Predictive mechanistic bioenergetics to model habitat suitability of shellfish culture in coastal lakes

Quantitative tools based on mechanistic modelling of functional traits able to enhance the sustainability of aquaculture and most other human activities (i.e. reducing the likelihood of detrimental impacts optimising productions), are especially important factors in the decision to site aquaculture facilities in coastal lakes, ponds and lagoons and, in the case of detrimental impact, to adopt mitigation measures. We tested the ability of mechanistic functional trait based models to predict life history traits of cultivable shellfish in shallow coastal lakes. Dynamic Energy Budget (DEB) models were run to generate spatially explicit predictions of Mytilus galloprovincialis life history (LH) traits (e.g. body size and fecundity). Using fortnightly data of food supply and hourly data of body temperatures, and exploiting the power of mechanistic rules, we estimated the amount of faeces ejected by a fixed quantity of organisms cultivated in two shallow Southern Mediterranean (Sicily) lakes.

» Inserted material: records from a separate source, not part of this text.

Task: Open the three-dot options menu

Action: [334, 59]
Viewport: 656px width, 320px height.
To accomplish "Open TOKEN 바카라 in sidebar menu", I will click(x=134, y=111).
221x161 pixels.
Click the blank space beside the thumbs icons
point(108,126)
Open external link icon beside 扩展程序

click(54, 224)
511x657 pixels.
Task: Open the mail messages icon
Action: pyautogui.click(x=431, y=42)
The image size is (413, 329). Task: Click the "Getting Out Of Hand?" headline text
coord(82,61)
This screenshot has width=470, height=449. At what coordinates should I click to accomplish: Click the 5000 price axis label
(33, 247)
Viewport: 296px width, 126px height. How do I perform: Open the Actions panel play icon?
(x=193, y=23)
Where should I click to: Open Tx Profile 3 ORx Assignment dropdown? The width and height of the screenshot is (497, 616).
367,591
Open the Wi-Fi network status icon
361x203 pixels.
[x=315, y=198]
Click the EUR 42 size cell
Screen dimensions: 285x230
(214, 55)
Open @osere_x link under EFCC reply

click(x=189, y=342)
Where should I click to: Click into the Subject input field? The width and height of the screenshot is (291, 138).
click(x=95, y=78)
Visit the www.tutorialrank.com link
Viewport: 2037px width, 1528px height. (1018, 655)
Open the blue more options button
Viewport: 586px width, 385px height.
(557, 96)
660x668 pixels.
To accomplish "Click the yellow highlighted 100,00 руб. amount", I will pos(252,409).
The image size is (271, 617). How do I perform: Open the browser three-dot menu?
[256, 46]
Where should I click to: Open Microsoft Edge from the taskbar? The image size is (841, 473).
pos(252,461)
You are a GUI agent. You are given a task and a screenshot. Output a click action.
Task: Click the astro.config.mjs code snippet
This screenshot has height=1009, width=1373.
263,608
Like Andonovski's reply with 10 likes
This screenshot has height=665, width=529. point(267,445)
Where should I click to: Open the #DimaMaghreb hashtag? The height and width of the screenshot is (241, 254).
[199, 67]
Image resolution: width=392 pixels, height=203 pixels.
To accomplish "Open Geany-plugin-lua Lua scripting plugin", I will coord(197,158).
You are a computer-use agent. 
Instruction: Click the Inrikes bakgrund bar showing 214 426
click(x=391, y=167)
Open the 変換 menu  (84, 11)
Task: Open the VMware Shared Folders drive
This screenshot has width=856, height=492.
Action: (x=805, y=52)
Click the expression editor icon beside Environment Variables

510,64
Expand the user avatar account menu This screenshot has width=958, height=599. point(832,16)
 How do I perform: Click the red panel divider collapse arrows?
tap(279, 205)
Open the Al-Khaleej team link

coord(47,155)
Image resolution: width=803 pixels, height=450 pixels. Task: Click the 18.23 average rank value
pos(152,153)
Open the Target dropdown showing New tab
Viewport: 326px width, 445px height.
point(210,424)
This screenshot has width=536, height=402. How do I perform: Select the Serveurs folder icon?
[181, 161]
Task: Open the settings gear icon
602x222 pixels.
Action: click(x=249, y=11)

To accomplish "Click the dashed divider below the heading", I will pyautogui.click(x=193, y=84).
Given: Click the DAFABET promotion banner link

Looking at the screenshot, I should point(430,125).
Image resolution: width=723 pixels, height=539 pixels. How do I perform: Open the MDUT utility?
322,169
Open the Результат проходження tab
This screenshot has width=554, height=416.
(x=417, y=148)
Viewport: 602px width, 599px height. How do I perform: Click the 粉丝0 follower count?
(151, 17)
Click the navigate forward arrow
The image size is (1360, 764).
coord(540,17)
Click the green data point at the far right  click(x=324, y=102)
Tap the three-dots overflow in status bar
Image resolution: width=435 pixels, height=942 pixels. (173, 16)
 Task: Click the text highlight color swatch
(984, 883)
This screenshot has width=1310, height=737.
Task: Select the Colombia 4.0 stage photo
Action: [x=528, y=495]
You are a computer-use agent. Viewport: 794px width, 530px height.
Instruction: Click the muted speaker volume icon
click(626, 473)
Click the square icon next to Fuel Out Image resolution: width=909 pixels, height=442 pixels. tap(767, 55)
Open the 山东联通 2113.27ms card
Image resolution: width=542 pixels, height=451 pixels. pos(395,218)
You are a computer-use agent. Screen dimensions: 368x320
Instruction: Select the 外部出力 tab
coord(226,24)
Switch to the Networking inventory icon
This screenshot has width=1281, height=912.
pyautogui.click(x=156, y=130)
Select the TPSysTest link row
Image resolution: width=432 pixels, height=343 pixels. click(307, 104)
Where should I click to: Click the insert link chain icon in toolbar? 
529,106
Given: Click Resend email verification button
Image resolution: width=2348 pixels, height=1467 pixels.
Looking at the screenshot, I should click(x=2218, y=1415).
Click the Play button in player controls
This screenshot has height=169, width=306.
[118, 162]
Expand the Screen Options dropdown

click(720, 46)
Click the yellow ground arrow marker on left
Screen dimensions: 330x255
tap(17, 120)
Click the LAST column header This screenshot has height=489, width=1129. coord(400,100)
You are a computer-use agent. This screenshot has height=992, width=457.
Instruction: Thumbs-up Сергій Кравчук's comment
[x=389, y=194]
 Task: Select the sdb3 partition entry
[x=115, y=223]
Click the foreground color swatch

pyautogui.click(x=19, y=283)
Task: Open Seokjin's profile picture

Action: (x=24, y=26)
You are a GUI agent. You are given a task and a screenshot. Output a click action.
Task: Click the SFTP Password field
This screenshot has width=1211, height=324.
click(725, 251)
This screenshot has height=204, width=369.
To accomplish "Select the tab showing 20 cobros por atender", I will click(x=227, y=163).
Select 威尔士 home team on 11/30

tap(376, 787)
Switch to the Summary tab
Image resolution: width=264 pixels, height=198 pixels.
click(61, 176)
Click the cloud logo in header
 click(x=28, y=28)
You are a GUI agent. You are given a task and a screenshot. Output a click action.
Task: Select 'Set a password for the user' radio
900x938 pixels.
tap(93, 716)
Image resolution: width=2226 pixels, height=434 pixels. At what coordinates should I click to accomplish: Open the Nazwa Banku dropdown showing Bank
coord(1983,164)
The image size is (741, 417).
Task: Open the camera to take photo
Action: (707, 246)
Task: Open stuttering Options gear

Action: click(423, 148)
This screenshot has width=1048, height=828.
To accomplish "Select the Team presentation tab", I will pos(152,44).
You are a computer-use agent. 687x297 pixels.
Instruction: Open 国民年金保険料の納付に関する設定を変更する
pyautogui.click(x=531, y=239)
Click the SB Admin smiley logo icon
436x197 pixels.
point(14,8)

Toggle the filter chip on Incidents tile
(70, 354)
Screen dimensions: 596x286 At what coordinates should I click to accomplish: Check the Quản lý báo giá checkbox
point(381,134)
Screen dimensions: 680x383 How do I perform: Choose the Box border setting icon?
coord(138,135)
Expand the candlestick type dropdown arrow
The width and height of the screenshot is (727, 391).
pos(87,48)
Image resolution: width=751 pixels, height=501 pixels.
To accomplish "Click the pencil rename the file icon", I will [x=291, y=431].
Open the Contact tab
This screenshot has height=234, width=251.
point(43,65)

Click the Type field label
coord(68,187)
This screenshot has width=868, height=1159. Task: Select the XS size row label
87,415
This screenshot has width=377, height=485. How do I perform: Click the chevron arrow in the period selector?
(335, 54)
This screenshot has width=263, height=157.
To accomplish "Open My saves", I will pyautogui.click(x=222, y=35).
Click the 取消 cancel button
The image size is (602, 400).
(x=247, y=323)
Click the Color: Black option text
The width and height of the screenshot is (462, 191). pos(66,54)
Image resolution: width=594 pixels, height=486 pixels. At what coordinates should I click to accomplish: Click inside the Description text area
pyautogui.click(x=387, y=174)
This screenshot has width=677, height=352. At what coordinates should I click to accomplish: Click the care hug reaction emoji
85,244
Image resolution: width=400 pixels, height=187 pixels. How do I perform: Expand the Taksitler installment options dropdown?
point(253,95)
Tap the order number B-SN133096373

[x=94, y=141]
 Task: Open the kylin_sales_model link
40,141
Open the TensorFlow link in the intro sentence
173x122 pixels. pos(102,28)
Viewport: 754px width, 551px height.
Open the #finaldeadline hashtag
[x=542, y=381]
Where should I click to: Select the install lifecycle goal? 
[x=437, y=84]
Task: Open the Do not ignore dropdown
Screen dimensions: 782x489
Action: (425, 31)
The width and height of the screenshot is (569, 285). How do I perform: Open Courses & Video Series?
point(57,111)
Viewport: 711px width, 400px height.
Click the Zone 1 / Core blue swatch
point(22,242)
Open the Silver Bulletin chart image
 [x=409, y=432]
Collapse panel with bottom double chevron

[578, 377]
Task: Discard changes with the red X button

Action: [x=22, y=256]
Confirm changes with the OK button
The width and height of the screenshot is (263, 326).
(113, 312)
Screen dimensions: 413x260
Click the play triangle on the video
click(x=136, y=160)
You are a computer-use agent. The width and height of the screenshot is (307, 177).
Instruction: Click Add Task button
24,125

These differed in terms of temperature and food density, implying large differences in life history traits of mussels in the two study areas. This information could help facilitate the selection of sites where environmental conditions are more suitable for aquaculture and contextually compatible with sustainability. The validation exercise obtained by comparing the predicted and observed data was nearly consistent. Therefore, a mechanistic functional traits-based model seems able to capture the link between habitat characteristics and functional traits of organisms, delineating the fundamental portion of an ecological niche, the possibility of predicting LH traits and potential ecological applications in the management of natural coastal resources.